Copy the records below from the start through the line containing "Expand the system", with every line unchanged.

------ DATA TO USE ------

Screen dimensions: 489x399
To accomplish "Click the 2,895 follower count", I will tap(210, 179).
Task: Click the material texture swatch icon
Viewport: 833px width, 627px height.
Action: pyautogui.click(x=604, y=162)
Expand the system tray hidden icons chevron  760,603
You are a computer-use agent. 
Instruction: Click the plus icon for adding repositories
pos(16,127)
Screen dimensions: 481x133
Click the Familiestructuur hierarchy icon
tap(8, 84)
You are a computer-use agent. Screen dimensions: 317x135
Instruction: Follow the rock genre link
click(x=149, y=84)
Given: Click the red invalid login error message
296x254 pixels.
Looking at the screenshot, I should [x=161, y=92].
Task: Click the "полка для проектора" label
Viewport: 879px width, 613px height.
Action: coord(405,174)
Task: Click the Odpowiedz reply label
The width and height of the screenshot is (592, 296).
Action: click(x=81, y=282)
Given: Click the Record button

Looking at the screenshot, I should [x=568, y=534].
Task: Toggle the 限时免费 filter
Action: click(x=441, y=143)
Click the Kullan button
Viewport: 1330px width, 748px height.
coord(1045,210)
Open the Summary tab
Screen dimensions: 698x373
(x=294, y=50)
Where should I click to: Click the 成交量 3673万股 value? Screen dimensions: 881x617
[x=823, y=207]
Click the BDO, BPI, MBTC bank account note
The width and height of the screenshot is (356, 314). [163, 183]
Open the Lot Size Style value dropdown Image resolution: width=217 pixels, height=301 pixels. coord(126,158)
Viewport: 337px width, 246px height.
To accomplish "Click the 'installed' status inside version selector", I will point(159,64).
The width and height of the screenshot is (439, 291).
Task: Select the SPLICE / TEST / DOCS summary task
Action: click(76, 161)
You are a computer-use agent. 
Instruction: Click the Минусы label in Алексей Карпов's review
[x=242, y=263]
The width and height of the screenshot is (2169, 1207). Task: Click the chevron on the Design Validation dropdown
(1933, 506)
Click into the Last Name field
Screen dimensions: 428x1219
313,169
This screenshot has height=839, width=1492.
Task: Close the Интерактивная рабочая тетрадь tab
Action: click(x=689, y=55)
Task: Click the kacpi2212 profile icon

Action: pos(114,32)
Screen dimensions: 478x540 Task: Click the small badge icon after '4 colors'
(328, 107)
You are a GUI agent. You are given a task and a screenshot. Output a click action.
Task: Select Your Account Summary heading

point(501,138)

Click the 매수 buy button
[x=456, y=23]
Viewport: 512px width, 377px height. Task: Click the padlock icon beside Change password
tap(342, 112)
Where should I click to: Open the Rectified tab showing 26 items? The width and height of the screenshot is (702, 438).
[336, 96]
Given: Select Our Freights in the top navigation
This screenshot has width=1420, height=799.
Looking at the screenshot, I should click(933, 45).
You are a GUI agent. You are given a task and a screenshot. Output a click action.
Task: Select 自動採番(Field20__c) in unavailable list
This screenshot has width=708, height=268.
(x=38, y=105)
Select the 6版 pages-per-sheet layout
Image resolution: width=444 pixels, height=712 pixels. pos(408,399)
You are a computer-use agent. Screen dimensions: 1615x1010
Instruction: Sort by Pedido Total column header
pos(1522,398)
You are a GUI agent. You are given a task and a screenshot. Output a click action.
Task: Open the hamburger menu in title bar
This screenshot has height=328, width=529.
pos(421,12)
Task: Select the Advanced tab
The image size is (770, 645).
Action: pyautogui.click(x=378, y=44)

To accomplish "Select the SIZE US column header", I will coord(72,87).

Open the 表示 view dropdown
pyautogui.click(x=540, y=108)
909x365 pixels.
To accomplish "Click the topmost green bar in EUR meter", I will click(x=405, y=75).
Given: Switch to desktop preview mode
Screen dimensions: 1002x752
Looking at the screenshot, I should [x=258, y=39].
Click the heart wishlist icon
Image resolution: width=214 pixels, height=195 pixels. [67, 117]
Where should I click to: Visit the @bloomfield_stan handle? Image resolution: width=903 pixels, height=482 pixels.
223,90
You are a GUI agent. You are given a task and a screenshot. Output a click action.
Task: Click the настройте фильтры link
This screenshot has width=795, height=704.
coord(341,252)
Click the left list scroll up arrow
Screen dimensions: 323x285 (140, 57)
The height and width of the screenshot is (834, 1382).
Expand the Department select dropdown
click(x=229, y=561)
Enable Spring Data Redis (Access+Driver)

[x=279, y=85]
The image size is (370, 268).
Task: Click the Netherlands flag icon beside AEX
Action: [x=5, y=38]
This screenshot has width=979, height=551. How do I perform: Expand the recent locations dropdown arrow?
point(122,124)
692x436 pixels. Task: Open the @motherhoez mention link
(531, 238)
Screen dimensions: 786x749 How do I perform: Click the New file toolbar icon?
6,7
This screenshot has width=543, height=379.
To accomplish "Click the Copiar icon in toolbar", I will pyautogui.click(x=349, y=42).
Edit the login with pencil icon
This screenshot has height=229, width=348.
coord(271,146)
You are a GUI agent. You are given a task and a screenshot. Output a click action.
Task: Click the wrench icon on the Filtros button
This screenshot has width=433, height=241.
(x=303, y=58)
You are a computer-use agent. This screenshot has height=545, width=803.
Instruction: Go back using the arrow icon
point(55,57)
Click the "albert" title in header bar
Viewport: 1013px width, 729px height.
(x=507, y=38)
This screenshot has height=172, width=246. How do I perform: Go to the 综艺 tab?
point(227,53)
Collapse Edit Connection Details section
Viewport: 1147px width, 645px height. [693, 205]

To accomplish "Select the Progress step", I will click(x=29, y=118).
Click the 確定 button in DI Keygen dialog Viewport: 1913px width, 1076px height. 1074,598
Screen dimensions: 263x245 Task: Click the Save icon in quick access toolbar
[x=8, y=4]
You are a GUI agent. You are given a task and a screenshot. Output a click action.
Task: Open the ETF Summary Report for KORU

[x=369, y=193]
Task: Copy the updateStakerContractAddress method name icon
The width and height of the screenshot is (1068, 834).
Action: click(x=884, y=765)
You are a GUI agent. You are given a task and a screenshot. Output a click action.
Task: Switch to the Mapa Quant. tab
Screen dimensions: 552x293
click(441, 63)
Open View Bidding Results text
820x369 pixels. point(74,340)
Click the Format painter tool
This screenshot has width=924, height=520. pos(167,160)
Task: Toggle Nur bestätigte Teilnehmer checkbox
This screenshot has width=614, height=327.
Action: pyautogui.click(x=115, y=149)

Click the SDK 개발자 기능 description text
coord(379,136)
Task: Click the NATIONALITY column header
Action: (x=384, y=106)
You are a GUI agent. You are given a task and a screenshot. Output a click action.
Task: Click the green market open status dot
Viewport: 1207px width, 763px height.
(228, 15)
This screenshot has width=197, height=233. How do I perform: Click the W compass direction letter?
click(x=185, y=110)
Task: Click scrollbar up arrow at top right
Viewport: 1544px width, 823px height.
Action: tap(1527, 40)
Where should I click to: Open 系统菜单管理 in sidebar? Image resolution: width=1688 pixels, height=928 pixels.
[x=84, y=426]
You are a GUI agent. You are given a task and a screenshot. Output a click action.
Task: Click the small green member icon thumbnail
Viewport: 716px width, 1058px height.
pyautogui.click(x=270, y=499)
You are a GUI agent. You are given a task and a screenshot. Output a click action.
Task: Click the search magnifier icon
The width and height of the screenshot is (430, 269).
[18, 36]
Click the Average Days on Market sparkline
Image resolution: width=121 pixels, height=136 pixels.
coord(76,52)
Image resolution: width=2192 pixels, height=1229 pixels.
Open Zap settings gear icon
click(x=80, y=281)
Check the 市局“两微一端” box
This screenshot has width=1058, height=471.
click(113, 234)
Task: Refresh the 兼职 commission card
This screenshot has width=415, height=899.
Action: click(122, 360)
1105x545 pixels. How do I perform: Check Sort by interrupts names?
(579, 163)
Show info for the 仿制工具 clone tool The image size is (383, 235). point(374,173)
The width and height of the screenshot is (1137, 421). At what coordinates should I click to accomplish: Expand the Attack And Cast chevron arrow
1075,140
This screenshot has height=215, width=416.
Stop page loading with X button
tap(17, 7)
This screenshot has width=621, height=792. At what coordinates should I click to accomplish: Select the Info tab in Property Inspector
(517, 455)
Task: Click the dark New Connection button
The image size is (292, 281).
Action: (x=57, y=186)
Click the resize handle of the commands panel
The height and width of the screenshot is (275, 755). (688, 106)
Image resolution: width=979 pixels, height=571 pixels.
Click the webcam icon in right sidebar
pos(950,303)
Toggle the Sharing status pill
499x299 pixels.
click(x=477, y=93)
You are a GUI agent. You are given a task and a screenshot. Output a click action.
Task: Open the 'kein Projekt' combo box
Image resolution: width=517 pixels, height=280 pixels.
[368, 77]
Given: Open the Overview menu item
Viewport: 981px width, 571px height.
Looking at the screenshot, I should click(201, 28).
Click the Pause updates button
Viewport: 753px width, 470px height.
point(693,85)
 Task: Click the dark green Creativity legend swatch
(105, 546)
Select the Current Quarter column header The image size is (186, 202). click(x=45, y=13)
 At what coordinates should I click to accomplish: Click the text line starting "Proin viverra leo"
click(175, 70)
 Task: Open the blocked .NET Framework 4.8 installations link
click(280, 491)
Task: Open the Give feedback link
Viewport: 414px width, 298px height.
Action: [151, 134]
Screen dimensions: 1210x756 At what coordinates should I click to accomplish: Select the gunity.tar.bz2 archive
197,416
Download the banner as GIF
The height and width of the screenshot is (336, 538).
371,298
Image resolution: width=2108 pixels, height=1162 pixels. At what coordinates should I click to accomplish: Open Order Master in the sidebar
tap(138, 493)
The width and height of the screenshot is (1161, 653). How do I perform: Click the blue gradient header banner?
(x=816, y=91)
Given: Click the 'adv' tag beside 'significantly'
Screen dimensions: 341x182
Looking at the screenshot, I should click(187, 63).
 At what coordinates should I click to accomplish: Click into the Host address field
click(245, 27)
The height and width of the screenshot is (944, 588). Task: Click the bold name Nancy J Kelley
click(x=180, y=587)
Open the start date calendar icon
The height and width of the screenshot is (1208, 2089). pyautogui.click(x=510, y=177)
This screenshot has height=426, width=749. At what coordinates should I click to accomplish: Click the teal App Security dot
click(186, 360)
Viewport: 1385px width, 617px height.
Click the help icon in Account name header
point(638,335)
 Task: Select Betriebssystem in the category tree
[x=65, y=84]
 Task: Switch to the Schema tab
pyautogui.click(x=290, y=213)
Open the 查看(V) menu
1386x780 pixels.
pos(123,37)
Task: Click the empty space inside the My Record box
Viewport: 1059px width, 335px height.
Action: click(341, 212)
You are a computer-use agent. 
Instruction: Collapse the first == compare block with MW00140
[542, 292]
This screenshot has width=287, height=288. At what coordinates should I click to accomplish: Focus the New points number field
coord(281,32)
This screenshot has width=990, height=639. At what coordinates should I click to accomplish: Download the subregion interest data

------

**WRITTEN ANSWER:**
Screen dimensions: 489x399
To accomplish "Click the 2,895 follower count", I will tap(210, 179).
Task: Click the material texture swatch icon
Viewport: 833px width, 627px height.
Action: pyautogui.click(x=604, y=162)
Expand the system tray hidden icons chevron  760,603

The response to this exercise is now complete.